Command What it does
perch --check Static validation: arg types, unknown ops, unresolved ${…}, undeclared requires usage. Exit non-zero on error. Wire into CI.
perch --scan FILE Static security audit (no execution): capabilities needed, env vars touched, risk score, recommended hardened invocation. Run before adopting a file you didn't write.
perch simulate Walk the program against a hypothetical host; per-op WILL_RUN / WILL_FAIL / MIGHT_FAIL verdicts.
perch test Run commands marked test in a sandbox, with assert_* ops.

Sandboxing a run (operator side, shipped)

# Let an agent call your ops with no shell and no network, only KUBECONFIG visible:
perch-mcp --no-network --no-shell --env KUBECONFIG -f ops.perch

# Pin which bins and hosts a script may touch:
perch --allow-bin git,docker --allow-host api.github.com -f deploy.perch deploy

# Treat all input as hostile (strictest preset):
perch --untrusted -f thirdparty.perch

These compose AND-wise with any requires/sandbox declarations in the file — neither side can grant more than the other allows.


Gotchas in the current build

  • Comments work. # … (leading or trailing) parses and is ignored.
  • try / rescue / finally works.

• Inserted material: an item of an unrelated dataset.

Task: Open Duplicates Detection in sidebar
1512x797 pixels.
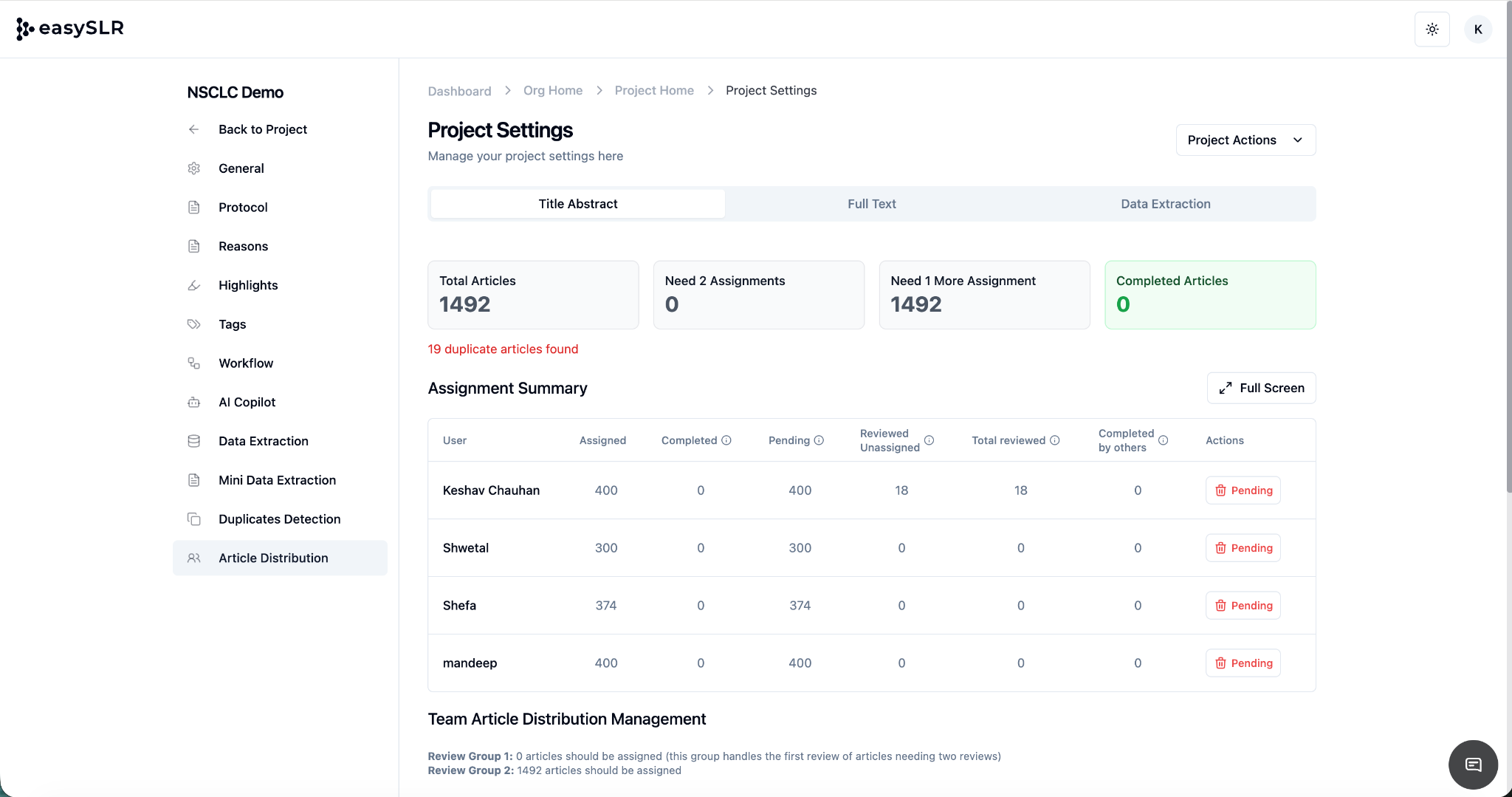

Built on capy block_sections; a finally-only try re-raises after cleanup (only a non-empty rescue swallows).
  • match takes bare idents and dotted paths. match os and match err.kind both work; the string form match "${err.kind}" still works too.
  • No version checking in requires. Removed deliberately (it required executing the binary). Use hash pins, or check versions inside a command.
  • Indentation is significant — 4 spaces or 1 tab per level.

What's roadmap, NOT shipped

So you don't mistake design docs for current features. The following are proposals only:

  • Zero ambient authority / default-deny — today a file without requires has full access. (sandboxed-by-design.md)
  • exec BIN args verb, shell { bin … } two-level capability, capability handles (as NAME), | / pipe / glob, with_exec — none exist yet. Use shell "…" + requires today. (Filesystem read/write path scopes in requires are shipped — see above.)
  • Removing the shell opshell is the current way to run subprocesses and isn't going anywhere soon.
  • In-module WASM manifests + signing + wasm diffwasm_run works today with capabilities declared in the .perch file; the in-module manifest is roadmap. (trust-by-manifest.md)

When in doubt: if it's in a doc titled with "(roadmap)" or "design", it's not shipped. This page only describes what runs.